Wow, Louisville





  • As USA Today had noted, $2.25 million of that came from the Adidas deal. In the two previous years, Pitino received a total of $3 million from the shoe company while the athletics program collected a paltry $35,000, according to the Courier-Journal.

    not a good look…



  • Maybe Louisville tipped the FBI purposely to get rid of Rick, so they could up their cut?!!!



  • There is a lot to be outraged about in this report. This zinger at the end is almost overlooked because the previous revelations are so egregious they nearly numb our sense of injustice…

    Jurich, currently suspended because of the scandal, earned more than twice as much as any other AD in the nation last year. His contract included a collection of tax-avoiding boosts and over-the-top perks that brought his compensation to $5.3 million last year.

    Tax-avoiding boosts: because making several million a year isn’t enough; you also need to avoid paying those taxes.

    I think this is one of the ways the middle class has been constricted.



  • @approxinfinity

    Considering that Louisville is essentially broke, I guess it now makes KU the most valuable team in college basketball since it had been consistently ranked second to Louisville.

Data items

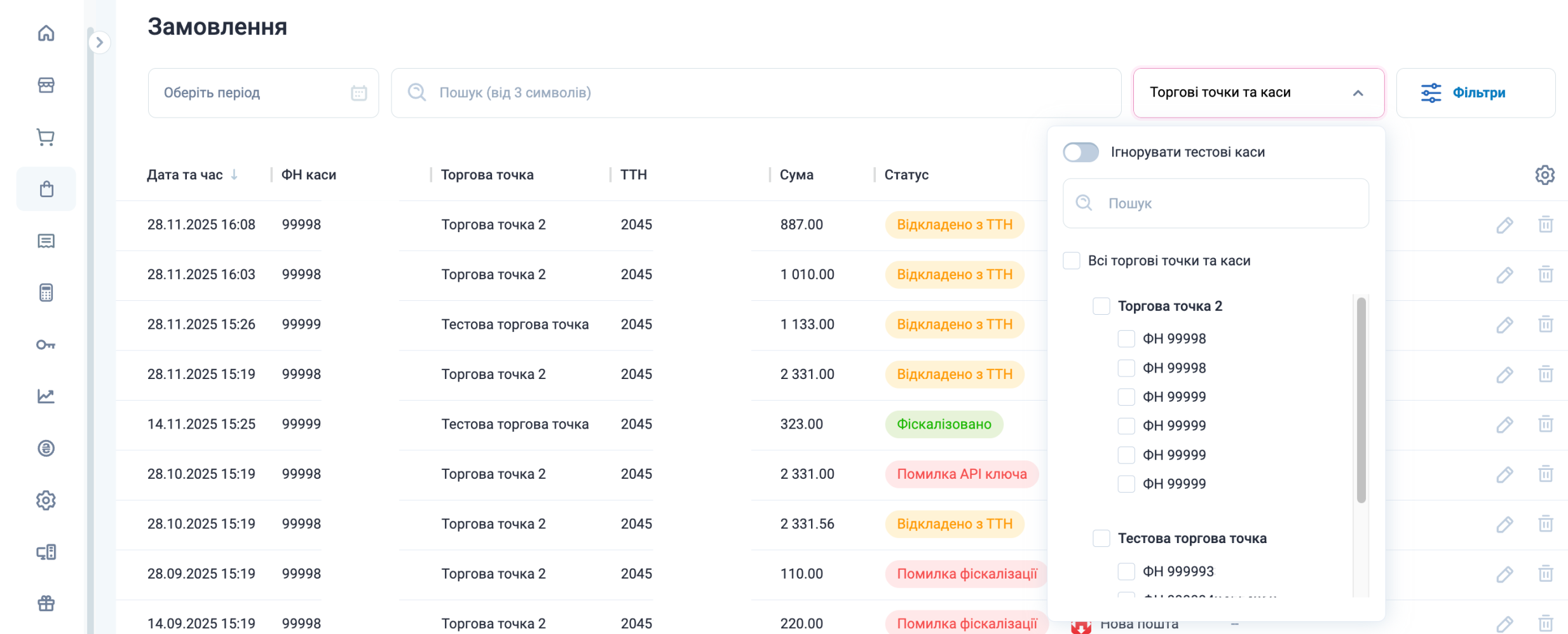Viewport: 1568px width, 634px height.
Task: Sort by the Дата та час column header
Action: tap(185, 175)
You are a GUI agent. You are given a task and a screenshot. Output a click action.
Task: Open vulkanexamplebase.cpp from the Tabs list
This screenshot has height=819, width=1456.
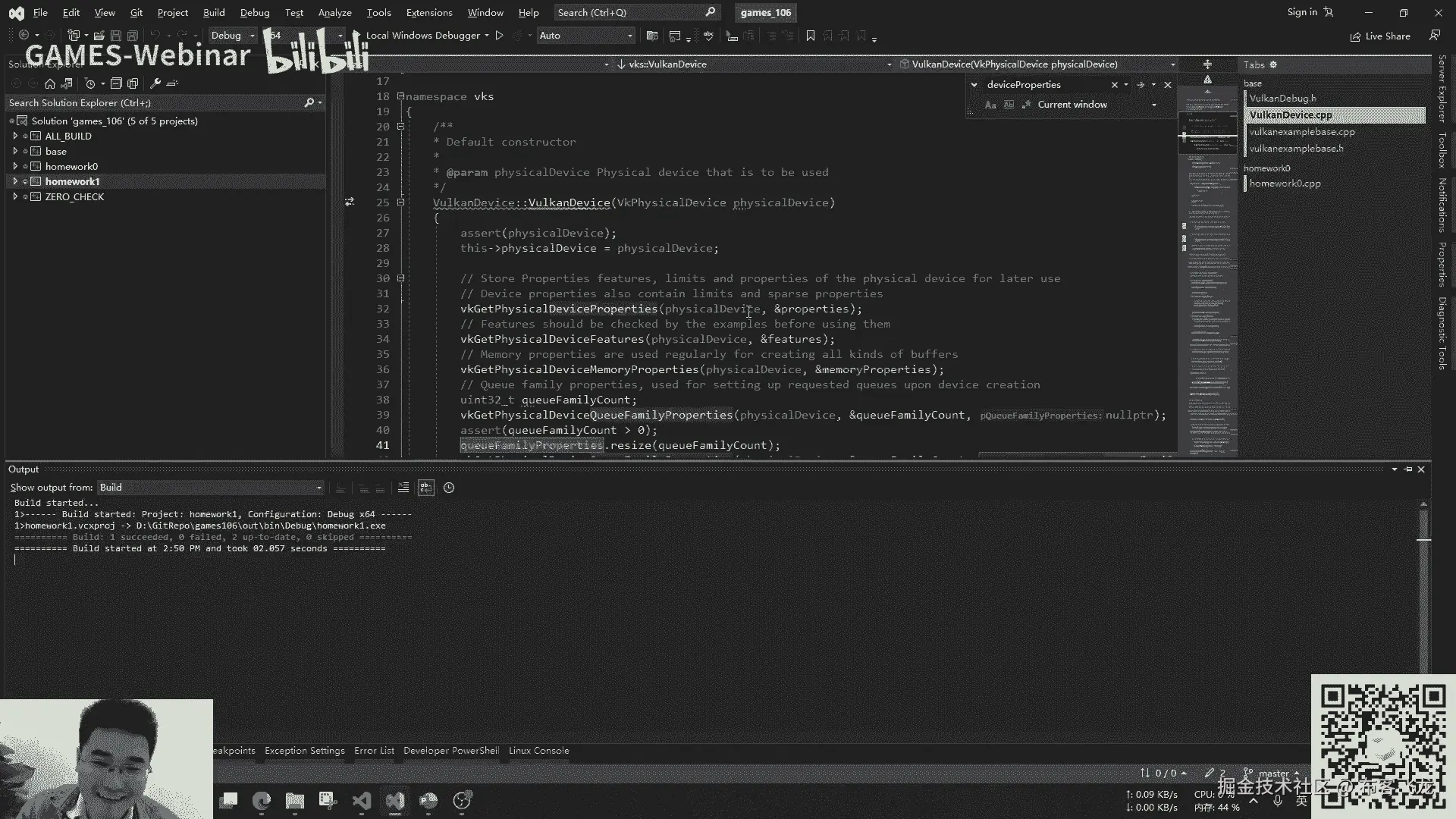click(1301, 132)
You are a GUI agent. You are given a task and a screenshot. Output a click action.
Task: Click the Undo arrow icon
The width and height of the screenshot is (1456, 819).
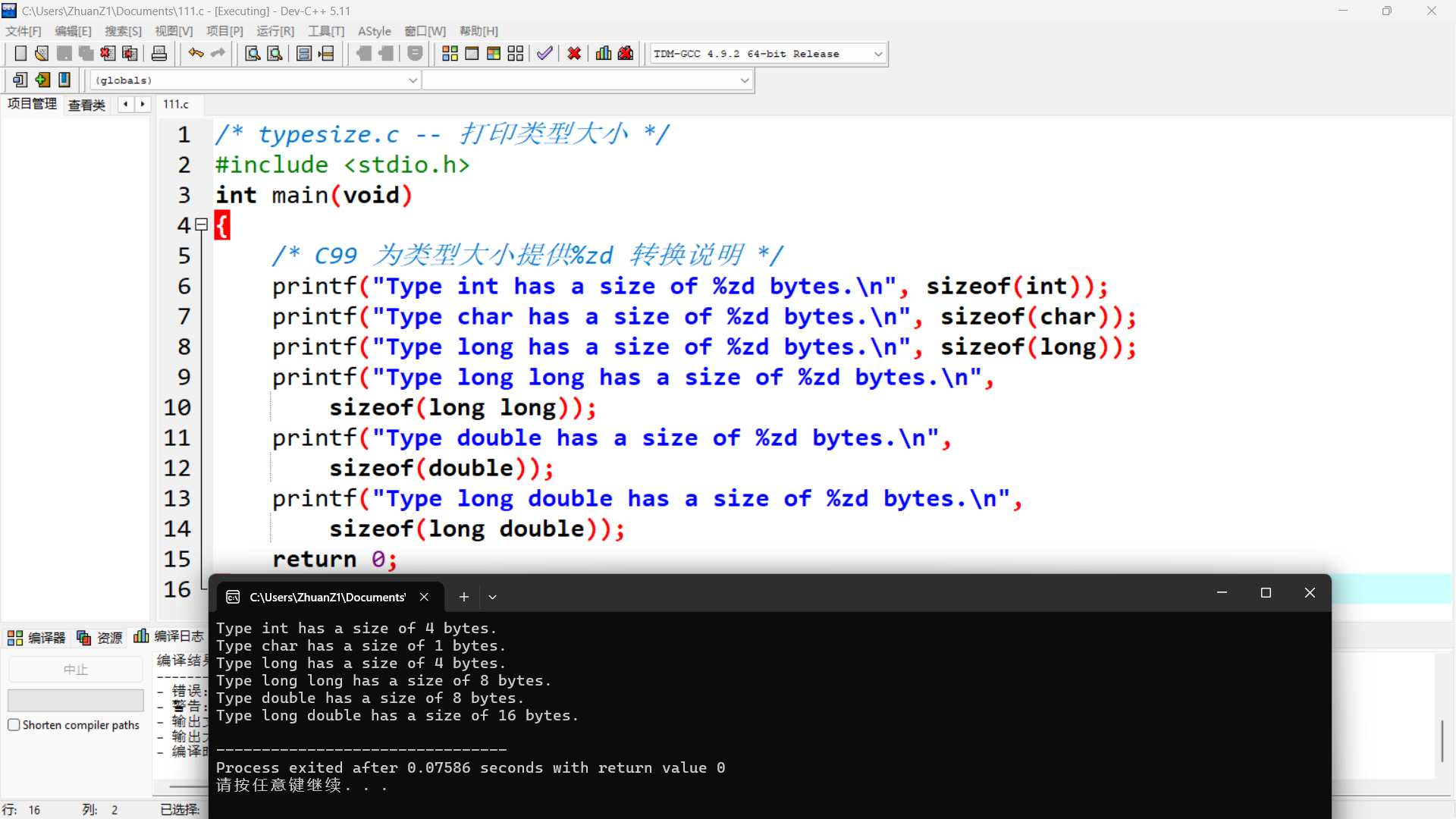click(x=196, y=53)
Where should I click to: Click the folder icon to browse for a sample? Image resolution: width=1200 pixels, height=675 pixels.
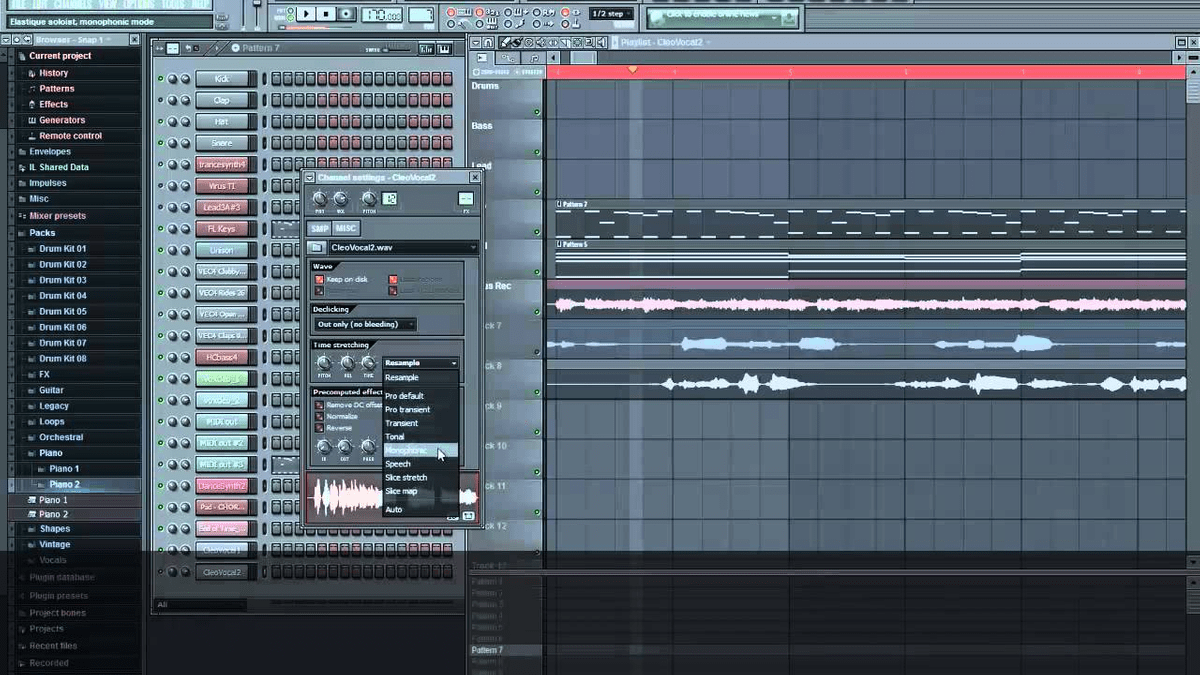(315, 245)
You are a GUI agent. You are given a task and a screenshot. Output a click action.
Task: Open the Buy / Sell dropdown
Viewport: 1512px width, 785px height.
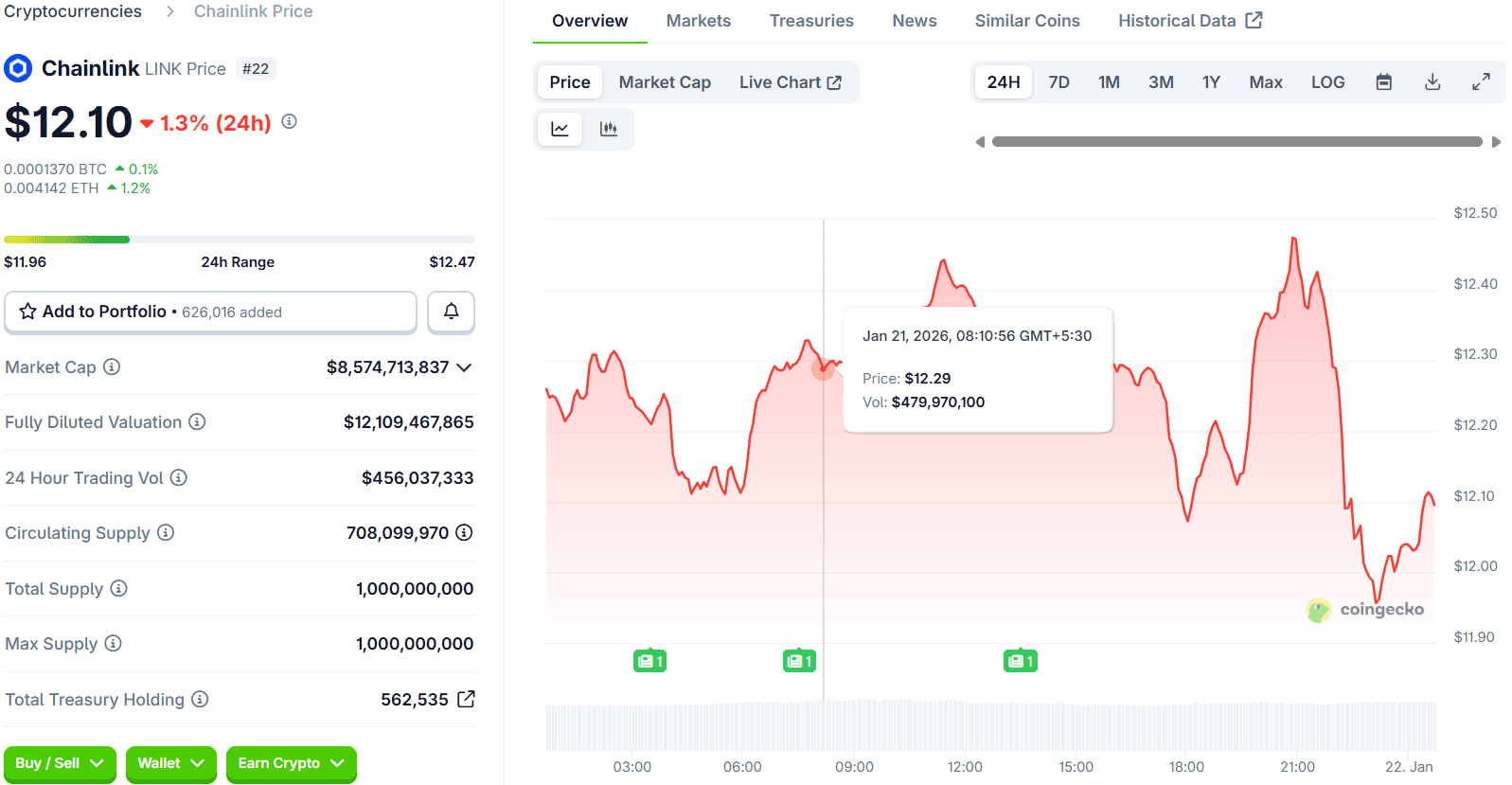[x=60, y=763]
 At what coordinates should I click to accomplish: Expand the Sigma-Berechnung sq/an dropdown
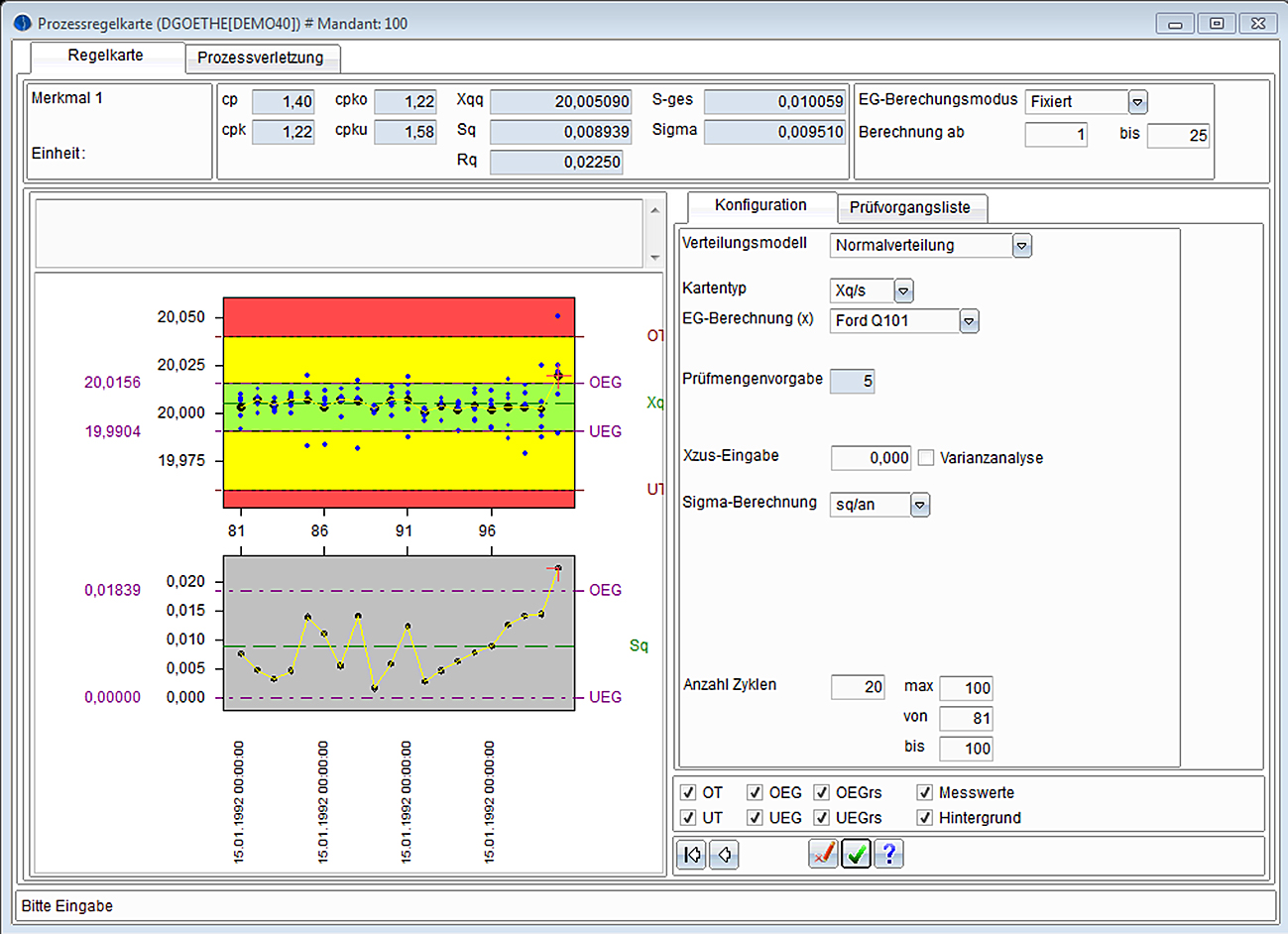click(920, 506)
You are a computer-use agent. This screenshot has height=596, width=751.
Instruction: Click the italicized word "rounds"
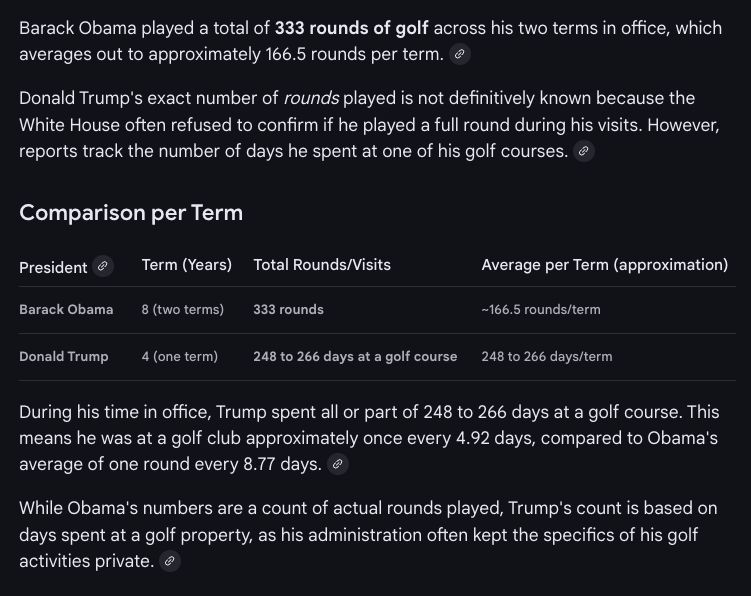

▶ **Problems to solve**:
A) In the Louisville comment thread, what did Jurich's compensation come to last year?
B) Print the stretch of the Louisville comment thread from "Tax-avoiding boosts: because" through "has been constricted.".
C) Proceed with the Louisville comment thread from the point where it stops.

▶ **Answers for this exercise**:
A) $5.3 million

B)
Tax-avoiding boosts: because making several million a year isn’t enough; you also need to avoid paying those taxes.

    I think this is one of the ways the middle class has been constricted.

C)
  • I’m wondering if ol’ Rick ends up in prison. This isn’t the first time I’ve had that thought. The way to nail Rick is through flipping Jurich.



  • @drgnslayr

    If he has any brains and a good attorney he will have plausible deniability, lots of cover and multi-layers of separation with the known law breakers.

    I believe that much like Al Capone, a great number of the people caught in the dragnet will be convicted of tax evasion if they did not declare the payoffs. Afterwards, the NCAA will jump in to pick what is left of the the carcasses.



  • KU is very lucky today. Tim Jurich was one of those names a lot of people wanted to hire when Zenger was hired. Avoided a possible major headache with him.



  • @Texas-Hawk-10

    I am not sure that he would have acted the same way at KU.

    In Spanish there is an expression…la occasion hace al ladron…which roughly translates to…opportunity makes the thief…or perhaps a more appropriate…a bad padlock invites a picklock. I would guess that the culture of corruption at Louisville was fertile grounds for wrongdoing. With Bill Self, the proverbial Boy Scout as Head Coach and a number of very decent people at the Williams Education Fund, it is more likely that he would not have pulled the same shenanigans at KU…but I could be wrong.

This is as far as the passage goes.